• **RECORDS SHOWN**
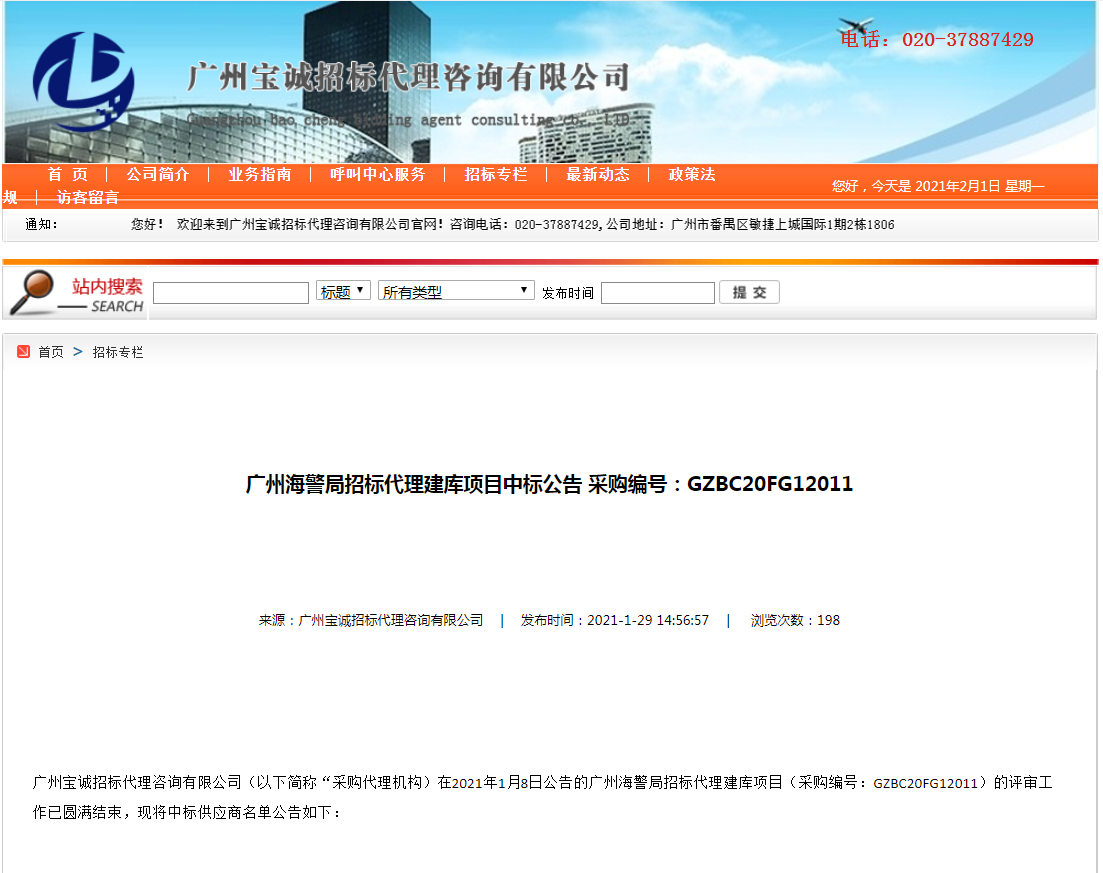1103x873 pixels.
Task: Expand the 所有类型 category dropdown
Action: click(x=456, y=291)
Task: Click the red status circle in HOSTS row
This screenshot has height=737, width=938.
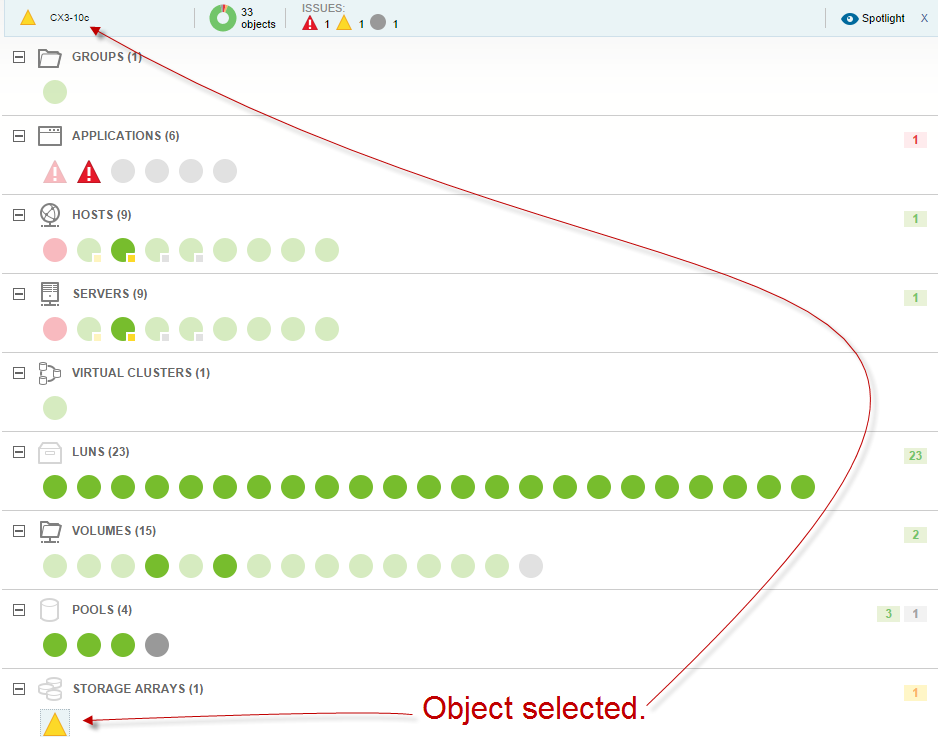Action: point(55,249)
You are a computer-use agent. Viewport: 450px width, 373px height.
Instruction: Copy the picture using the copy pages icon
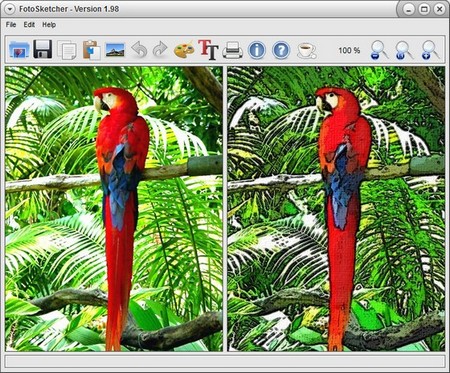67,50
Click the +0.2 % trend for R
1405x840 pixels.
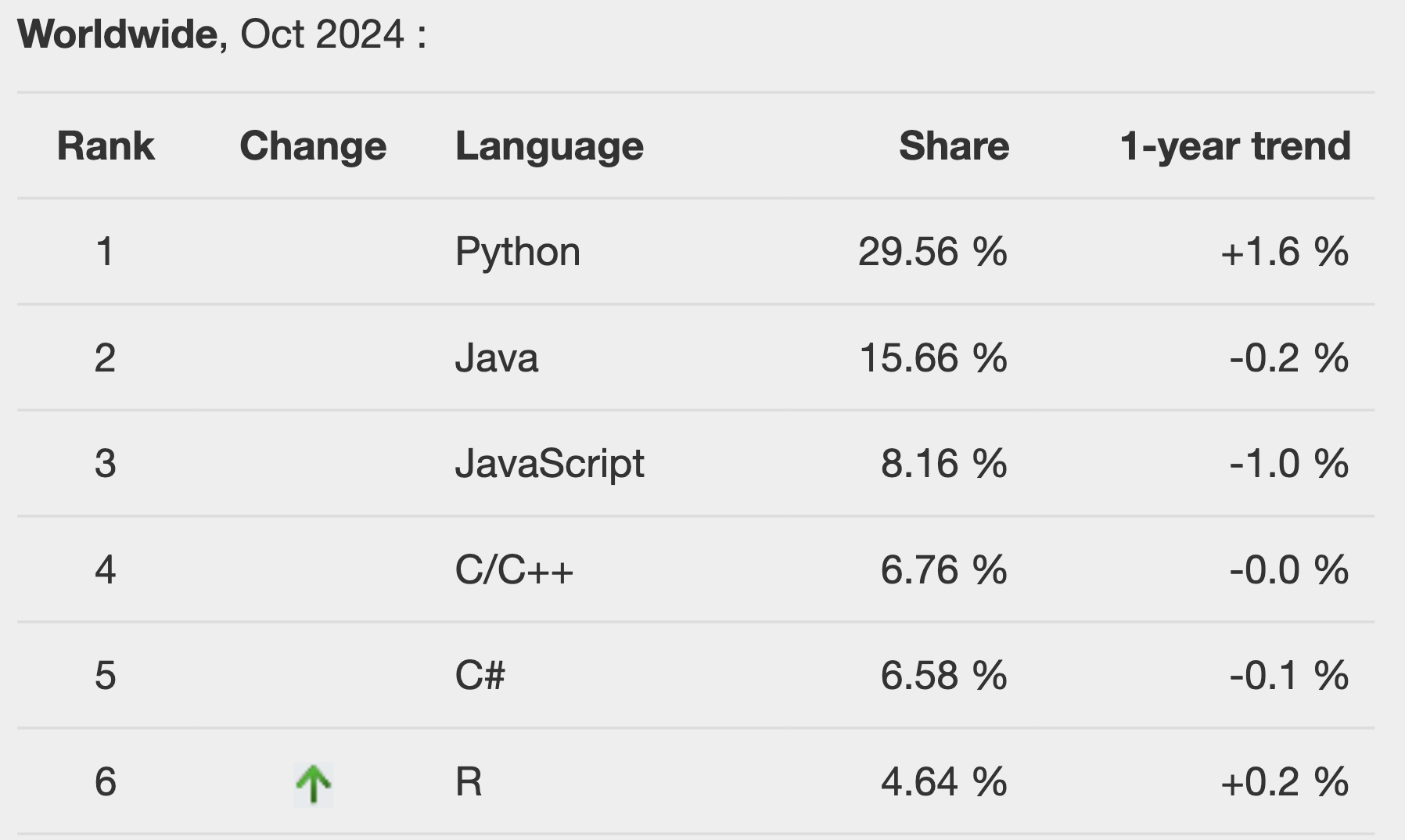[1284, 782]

• **REQUIREMENT**
The lines to copy begin at the one containing "Instruction: Copy the" and end at the last line of the records. Set down exactly those lines and no others, both ends included, and omit all pictures.

• **RESPONSE AREA**
Instruction: Copy the picture using the copy pages icon
67,50
Click the +0.2 % trend for R
1405x840 pixels.
[1284, 782]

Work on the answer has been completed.